In our ritual book here in Illinois , states on the 1st page, is that it is not to be opened or used in open lodge.


----------



## David612 (May 4, 2019)

jermy Bell said:


> In our ritual book here in Illinois , states on the 1st page, is that it is not to be opened or used in open lodge.


And how is the ritual in your area?


----------



## bro.william (May 6, 2019)

Our jurisdiction is fairly pragmatic.  We do, indeed, require the memorisation of ritual; it's certainly not to be delivered from a book.  That said, the UGLE prints the Emulation Ritual, with rubrics, in English (with core-concept words shortened to initials), and allows the "little blue book"  to be present in the lodge.  In practice this means that all ritual work is performed from memory, but a past master (usually, but not always, the immediate past master) has a copy available for accurate prompting if somebody stumbles on a line or misses one. (Key word here being "accurate":  the prompter doesn't risk mis-remembering or giving a prompt from deprecated wording that was used 20 years ago when he was in the chair.)  As far as I can tell, it works.  
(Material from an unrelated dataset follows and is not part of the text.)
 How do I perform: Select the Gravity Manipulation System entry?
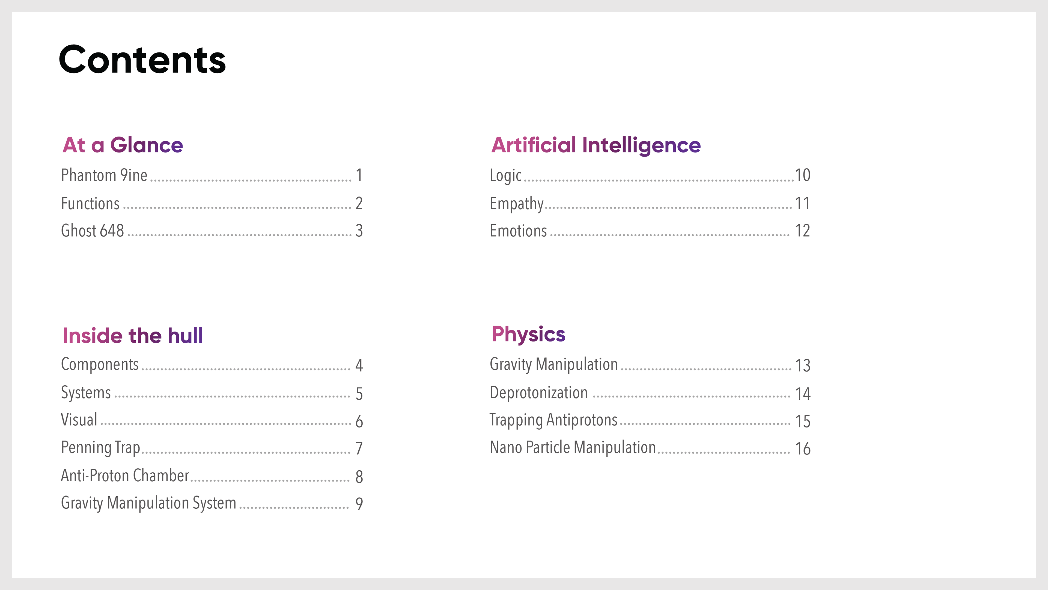[x=212, y=504]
My own lodge takes considerable pride (and pains) in doing good ritual from memory as is masonic tradition; we have strong LoI sessions, the brothers share out lectures, etc., where they can so that everyone who wants a chance gets one, and they genuinely believe they have a stake in one another's successes at taking on the roles.  Speaking as someone whose day job also involves a lot of ritual, I have found the whole set-up admirable, as well as the attitudes of my lodge brethren.  The way the book is used is nothing I have any quibbles with, because it seeks to honour the spirit of what the ritual work is about.  I think I'd be less keen on ritual openly book-read simply because, when it works as it's supposed to, ritual from memory embeds itself into the heart as well as the mind of the speaker.  But if I came across a lodge that did it from the book, I don't suppose it would be an absolute deal-breaker for me; I'd just be very glad my lodge does ritual as it does.


----------



## Keith C (May 6, 2019)

jermy Bell said:


> In our ritual book here in Illinois , states on the 1st page, is that it is not to be opened or used in open lodge.



It is the same in PA.  

On the first page:

*THIS MANUAL MAY NOT BE USED IN AN OPEN MEETING OF THE LODGE. IT MAY NOT BE OPEN DURING A MEETING

THIS MANUAL MAY NOT BE USED FOR PROMPTING DURING ANY DEGREE

THIS MANUAL MAY NOT BE USED TO READ FROM IN ANY DEGREE
*
etc

The penalty to a Lodge that violates the above is forfeiture of their Warrant of Constitution, the penalty to a Brother is being "subject to Masonic Discipline"


----------



## Glen Cook (May 6, 2019)

bro.william said:


> Our jurisdiction is fairly pragmatic.  We do, indeed, require the memorisation of ritual; it's certainly not to be delivered from a book.  That said, the UGLE prints the Emulation Ritual, with rubrics, in English (with core-concept words shortened to initials), and allows the "little blue book"  to be present in the lodge.  In practice this means that all ritual work is performed from memory, but a past master (usually, but not always, the immediate past master) has a copy available for accurate prompting if somebody stumbles on a line or misses one. (Key word here being "accurate":  the prompter doesn't risk mis-remembering or giving a prompt from deprecated wording that was used 20 years ago when he was in the chair.)  As far as I can tell, it works.
> 
> My own lodge takes considerable pride (and pains) in doing good ritual from memory as is masonic tradition; we have strong LoI sessions, the brothers share out lectures, etc., where they can so that everyone who wants a chance gets one, and they genuinely believe they have a stake in one another's successes at taking on the roles.  Speaking as someone whose day job also involves a lot of ritual, I have found the whole set-up admirable, as well as the attitudes of my lodge brethren.  The way the book is used is nothing I have any quibbles with, because it seeks to honour the spirit of what the ritual work is about.  I think I'd be less keen on ritual openly book-read simply because, when it works as it's supposed to, ritual from memory embeds itself into the heart as well as the mind of the speaker.  But if I came across a lodge that did it from the book, I don't suppose it would be an absolute deal-breaker for me; I'd just be very glad my lodge does ritual as it does.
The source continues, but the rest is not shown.